Case in point for the last one: The Journal. When I was sending out poems for the first book, I always sent to The Journal for some reason. Maybe ten times or so. They always rejected my poems. Not only that, but I always got the same slip, sans ink. Rejections aren't a big deal, and all the poems were eventually published elsewhere, but considering all of that, why in the hell would I sent to The Journal / OSU Award in Poetry?

The answer: I shouldn't have. But I did. I was testing every depth. Now I know better, especially when the odds are almost 100% against you for whatever reason. You have to learn the particulars and the limits, in other words, about how your work is doing and has done in the outside world of editorship.
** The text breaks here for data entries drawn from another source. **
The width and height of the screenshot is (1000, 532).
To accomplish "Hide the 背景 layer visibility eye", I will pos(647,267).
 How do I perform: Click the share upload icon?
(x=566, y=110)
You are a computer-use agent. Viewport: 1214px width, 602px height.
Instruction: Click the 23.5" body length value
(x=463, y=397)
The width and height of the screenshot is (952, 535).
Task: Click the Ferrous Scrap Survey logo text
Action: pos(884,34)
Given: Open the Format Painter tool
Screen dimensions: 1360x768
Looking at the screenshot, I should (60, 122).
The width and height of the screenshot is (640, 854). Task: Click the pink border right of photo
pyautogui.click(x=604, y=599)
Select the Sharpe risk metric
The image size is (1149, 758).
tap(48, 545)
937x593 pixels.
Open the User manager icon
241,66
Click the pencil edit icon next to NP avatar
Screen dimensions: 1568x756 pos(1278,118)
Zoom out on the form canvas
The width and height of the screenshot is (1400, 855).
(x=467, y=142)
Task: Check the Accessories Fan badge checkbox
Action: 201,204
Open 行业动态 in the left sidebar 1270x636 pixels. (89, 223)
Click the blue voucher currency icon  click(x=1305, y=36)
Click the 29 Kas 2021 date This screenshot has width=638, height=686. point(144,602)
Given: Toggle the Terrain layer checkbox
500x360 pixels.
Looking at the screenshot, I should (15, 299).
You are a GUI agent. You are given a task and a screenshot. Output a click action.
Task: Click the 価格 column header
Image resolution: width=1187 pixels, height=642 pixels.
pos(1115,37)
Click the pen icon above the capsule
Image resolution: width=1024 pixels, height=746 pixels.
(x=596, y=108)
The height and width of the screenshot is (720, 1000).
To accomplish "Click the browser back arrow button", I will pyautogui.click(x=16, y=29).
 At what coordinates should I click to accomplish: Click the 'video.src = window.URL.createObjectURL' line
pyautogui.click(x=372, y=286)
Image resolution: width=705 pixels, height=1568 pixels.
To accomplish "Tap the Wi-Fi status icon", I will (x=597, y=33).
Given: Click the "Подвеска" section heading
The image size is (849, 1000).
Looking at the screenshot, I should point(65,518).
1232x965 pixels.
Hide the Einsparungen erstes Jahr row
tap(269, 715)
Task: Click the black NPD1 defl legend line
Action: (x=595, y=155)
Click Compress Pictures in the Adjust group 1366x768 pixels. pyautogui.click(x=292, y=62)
There are so many contests when you're sending out that it's hard to learn. Most of the time you suck it up and spend your cash. That's how I learned. That's how (mostly) everyone learns.

But I'm trying to be smarter time around. I think I'm doing a decent job of picking better contests and places to send for consideration. Not "better," necessarily, but more fitting, I would say. That's crucial.

*

I've always been a fan of Owen. He's always writing the same song, but they're always pleasing to listen to. The production's great on his new record, New Leaves. It's a more mature record. Every song sounds like it could be a single, which reminds me of the newest Phoenix record also. That should be a goal for every collection of any constructed artistic medium in my opinion. Give it a listen when it's officially out soon enough.

Other worth-it spins:

Lucine - A Great Distance
Jim O'Rourke - The Visitor
James Bradshaw - His Last Three Records. SEEK THEM OUT.
The Clientele - Bonfires on the Heath
Imogen Heap - Ellipse
Caspian - Tertia
Polvo - In Prism
Port-Royal - Dying in Time
Sleeping at Last - Storyboards

Wednesday, September 2, 2009

Embers

I have four poems in 42opus appearing, one every few days, from now until the 14th of September, I believe. If you're interested, please check them out. They're all currently embedded somewhere in the new manuscript.

*

In the last three days, I've had six poems taken from three different journals. It's weird, because I'm suspect of these good-news onslaughts. Maybe because I'm naturally a pessimist? But I'm smiling.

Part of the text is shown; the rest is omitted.